Makam için mevki için kullanılmıştır bu güç. Tam teçhizatlı 5.000 kişilik
orduya karşı kadınlar ve çocuklar dahil 72 kişilik küçük bir grup.
Yezid’in biat teklifini reddederek
Mekke’ye yerleşen Hz. Hüseyin, Kûfelilerin “Gel Kûfe’ye Müslümanların halifesi ol,
20.000 kişilik bir inanmışlar ordusu ile seni destekleyeceğiz” sözüne itimat
ederek Kûfe’ye doğru yola çıkmıştır. Yola çıkmadan önce durumu yerinde
inceleyip kendisine rapor etmesi için gönderdiği Müslim b. Akil de bu haberi
doğrulayınca yaptığı işin doğruluğuna inanmıştır. Gönlü rahattır. Yolda
Müslim’in, Vali Ubeydullah b. Ziyad tarafından öldürüldüğü haberini alınca;
geriye dönmek istemiştir. Ancak Yezid’in öncü kuvvetleri buna müsaade
etmemişlerdir. Hurr b. Yezid öncü kuvvetlerin komutanıdır. 1000 kişi vardır
emrinde. Daha sonra komutan Hurr b. Yezid Halife Yezid’in yaptığının yanlış
olduğunu öğrenecek ve 30 kişilik bir grupla Hz. Hüseyin’in tarafına geçecektir.
Ama çok geç kalmıştır.
İnsanlara ve tüm canlılara hayat
kaynağı olan Fırat Hz. Hüseyin’e can suyu olamamıştır. Fırat Nehri o günden
beri başını taştan taşa vurarak göz yaşları içinde karışır gider Basra
Körfezi’ne.
O gün olanların canlı şahididir
Fırat. Katledilen Peygamber torunudur. 5.000 kişilik bir ordu ve 72 kişilik bir
grup. Can mı dayanır 50 derecede çölün ortasından göklerin katmanlarına “su, su”
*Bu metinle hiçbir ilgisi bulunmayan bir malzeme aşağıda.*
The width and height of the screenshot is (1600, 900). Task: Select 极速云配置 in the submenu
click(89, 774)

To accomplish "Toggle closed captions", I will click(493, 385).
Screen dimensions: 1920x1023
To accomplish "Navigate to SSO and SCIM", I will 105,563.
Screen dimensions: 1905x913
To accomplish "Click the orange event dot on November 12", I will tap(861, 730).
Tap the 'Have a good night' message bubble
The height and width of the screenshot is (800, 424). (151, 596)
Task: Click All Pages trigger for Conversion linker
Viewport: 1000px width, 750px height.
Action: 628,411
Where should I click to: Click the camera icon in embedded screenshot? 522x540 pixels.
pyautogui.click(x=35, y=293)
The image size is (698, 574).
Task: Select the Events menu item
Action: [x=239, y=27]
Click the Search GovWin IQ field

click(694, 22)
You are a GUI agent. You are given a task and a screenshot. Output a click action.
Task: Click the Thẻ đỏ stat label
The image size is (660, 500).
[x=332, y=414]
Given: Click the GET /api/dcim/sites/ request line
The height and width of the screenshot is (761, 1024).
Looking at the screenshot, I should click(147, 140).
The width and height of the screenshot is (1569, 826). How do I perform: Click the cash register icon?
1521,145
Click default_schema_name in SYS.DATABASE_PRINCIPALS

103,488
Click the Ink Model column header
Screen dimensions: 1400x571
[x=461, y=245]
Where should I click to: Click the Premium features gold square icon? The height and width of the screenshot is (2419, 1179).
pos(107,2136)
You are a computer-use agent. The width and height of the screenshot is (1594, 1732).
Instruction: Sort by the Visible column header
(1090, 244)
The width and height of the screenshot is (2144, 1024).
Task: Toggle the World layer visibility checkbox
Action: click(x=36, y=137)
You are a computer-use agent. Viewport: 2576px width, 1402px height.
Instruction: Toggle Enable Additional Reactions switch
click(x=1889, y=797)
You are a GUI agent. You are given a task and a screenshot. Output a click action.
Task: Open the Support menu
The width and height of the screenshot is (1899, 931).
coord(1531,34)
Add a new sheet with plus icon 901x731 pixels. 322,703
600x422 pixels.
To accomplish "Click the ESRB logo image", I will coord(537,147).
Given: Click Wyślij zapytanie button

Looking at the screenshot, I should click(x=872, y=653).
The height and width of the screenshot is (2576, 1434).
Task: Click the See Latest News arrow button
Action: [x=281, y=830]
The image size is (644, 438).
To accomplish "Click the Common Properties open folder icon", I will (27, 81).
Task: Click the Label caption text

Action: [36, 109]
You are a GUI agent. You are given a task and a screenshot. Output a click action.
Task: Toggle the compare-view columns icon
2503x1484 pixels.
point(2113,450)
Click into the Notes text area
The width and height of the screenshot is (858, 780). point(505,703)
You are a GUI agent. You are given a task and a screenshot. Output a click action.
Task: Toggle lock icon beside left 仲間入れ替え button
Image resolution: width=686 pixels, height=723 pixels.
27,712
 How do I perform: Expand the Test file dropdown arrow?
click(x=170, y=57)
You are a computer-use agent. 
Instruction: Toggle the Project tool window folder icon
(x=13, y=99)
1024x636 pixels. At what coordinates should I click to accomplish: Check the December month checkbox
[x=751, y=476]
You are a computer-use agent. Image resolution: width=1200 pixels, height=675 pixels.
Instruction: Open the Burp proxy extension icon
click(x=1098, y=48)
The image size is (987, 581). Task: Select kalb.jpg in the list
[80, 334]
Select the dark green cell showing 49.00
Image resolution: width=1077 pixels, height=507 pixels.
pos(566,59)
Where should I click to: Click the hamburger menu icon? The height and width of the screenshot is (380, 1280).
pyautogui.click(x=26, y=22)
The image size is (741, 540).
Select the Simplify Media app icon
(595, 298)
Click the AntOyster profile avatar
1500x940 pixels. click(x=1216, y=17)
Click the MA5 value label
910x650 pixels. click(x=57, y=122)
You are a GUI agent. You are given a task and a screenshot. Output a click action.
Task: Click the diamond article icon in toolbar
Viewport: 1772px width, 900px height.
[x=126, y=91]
diye yükselen canların feryadına. Önce susuzluğa mahkum edildi Hüseyin, sonra
da Şimr b.Zil’-Cevşen tarafından katledildi, yetmedi kafası kesildi. Sonra da
Peygamber torununun o kafası ben de Müslümanım diyen kafasızlar tarafından Kûfe
Valisi Ubeydullah b. Ziyad’a gönderildi. Müslümanların Müslüman(!) Valisi, Vali
Ubeydullah b. Ziyad’a. Vali sarhoştu. Hz. Hüseyin’in kesik kafası ile topla
oynar gibi oynadı. Hz. Hüseyin’le dalga geçti ve onu aşağıladı. Sonra da kesik
kafayı Yezid’e gönderdi. Müslümanların Müslüman(!) Halifesi ’ne. Bu olay
Peygamberimizin vefatından sadece 48 sene sonra oldu. Daha Hz. Hüseyin’in
yanaklarında peygamberimizin kondurduğu öpücüğün izleri duruyordu. Fırat nasıl
da vurmaz başını taşlardan taşlara. Fırat şahit olduğu bu katliamın verdiği acı
ve ıstırapla o günden beri başını taşlardan taşa vura vura akarken, Müslümanlar
olup bitenlerden hiç ders almamışlardır. O günün Kerbela’sında yaşananlar bugünün
Kerbelalarında bire bir yaşanmaktadır.
Müslümanların yaşadıkları tüm
coğrafyalarda katleden de Müslümandır katledilen de. İşte Afganistan, işte
Irak, işte Suriye, işte Yemen...Sadece katledilenler Peygamber torunları değil,
o kadar. Yazıktır, günahtır. Matemlerini yaşayarak zalimlerden hesap
soracaklarına, maalesef Hz. Hüseyin’in katilleriyle Hz. Hüseyin’in taraftarları
aynı saflarda yerlerini almışlardır. Müslümanların perişanlığının sebebi budur.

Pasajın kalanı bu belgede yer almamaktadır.